BEGIN Page extract

The week of surgery his belly started becoming really distended so they got an x-ray and it showed fluid around the stomach. They did an in-room procedure and placed a tube in his belly to drain it. They were expecting abdominal fluid, but instead it was blood. They had no explanation on why his belly would be filling with blood. Luckily it started clearing up on its own that same day and continued to do so over the next two days. The surgery was set for Friday and on Thursday they “clamped” the tube in his stomach because it wasn’t draining much and there was no sign of blood. However, throughout the day Thursday, after clamping, it was clear that his belly was getting bigger and he was uncomfortable. When he started desatting they decided it was time to open the clamp to drain a little but they really wanted him to pee off the excess fluid. But when the doctor started pulling back the syringe to get fluid out, it wasn’t abdominal fluid. It was blood, again. And this time, they drained 800ml of it.

To put that into perspective, almost 1 liter of blood and fluid drained out. Adults can’t even handle that much fluid sitting in their abdomen, let alone an 8 month old baby. 

Everyone was in his room trying to figure out what was going on. They decided to start a blood transfusion because he had lost so much fluid and they were worried it would affect his blood pressure. It was then that Jarryl figured out the problem. Jarryl, not the doctors, not the nurses, but Griffins amazing father. He stood up to check on him and realized that the draining tube was turning more bloody again after the transfusion had started. We had already had previous issues with the PICC line so when he realized the blood was being sent via the PICC line it all made sense. After a few tests it was verified that the PICC line had caused a small tear in the vein during the heart cath a week before, which was causing everything that was being pushed through the PICC to end up in his abdomen instead of his blood like it’s suppose to. We were able to piece together on why it had been taking more medication that usual to get him sedated, they had literally gave him THREE doses of a paralytic just days before to place the tube because it wasn’t affecting him. Now we knew why.

Our poor baby wasn’t getting any of his needed medications like he was suppose to because of this tear. And thankfully, he handled it like a champ. Another proud mom moment. Luckily the tear was small enough to just heal on it’s own once they pulled the PICC line out and he wouldn’t need surgery.

END Page extract
BEGIN Supplied information

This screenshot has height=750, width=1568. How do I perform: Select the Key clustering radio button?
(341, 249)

END Supplied information
BEGIN Supplied information

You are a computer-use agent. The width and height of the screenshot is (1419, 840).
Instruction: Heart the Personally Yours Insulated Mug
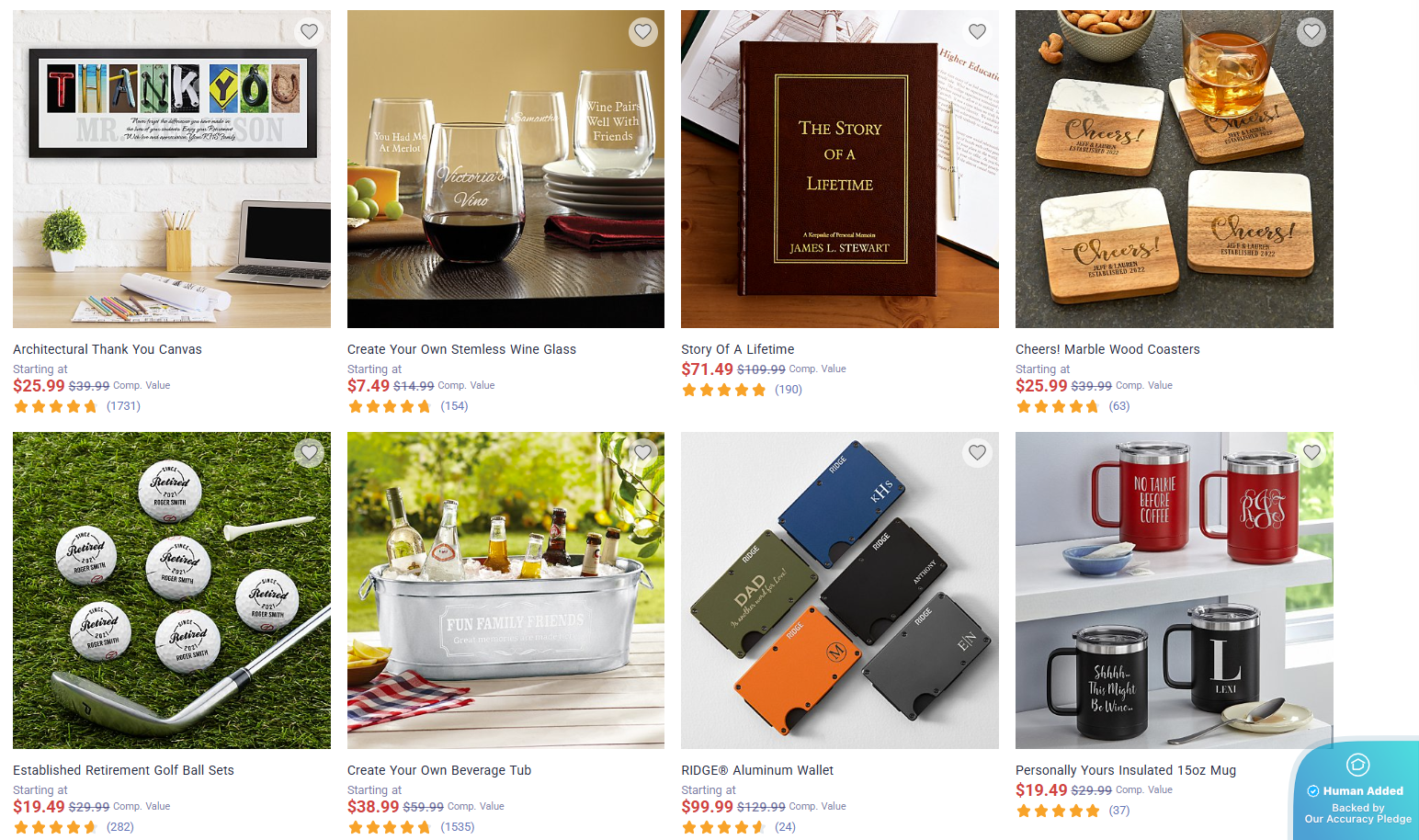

END Supplied information

▶ **Assignment**: In the text about Griffin's hospital stay, what had caused a small tear in the vein? Rely only on the text about Griffin's hospital stay.

▶ **Answer area**: The PICC line caused the tear during the heart cath a week before.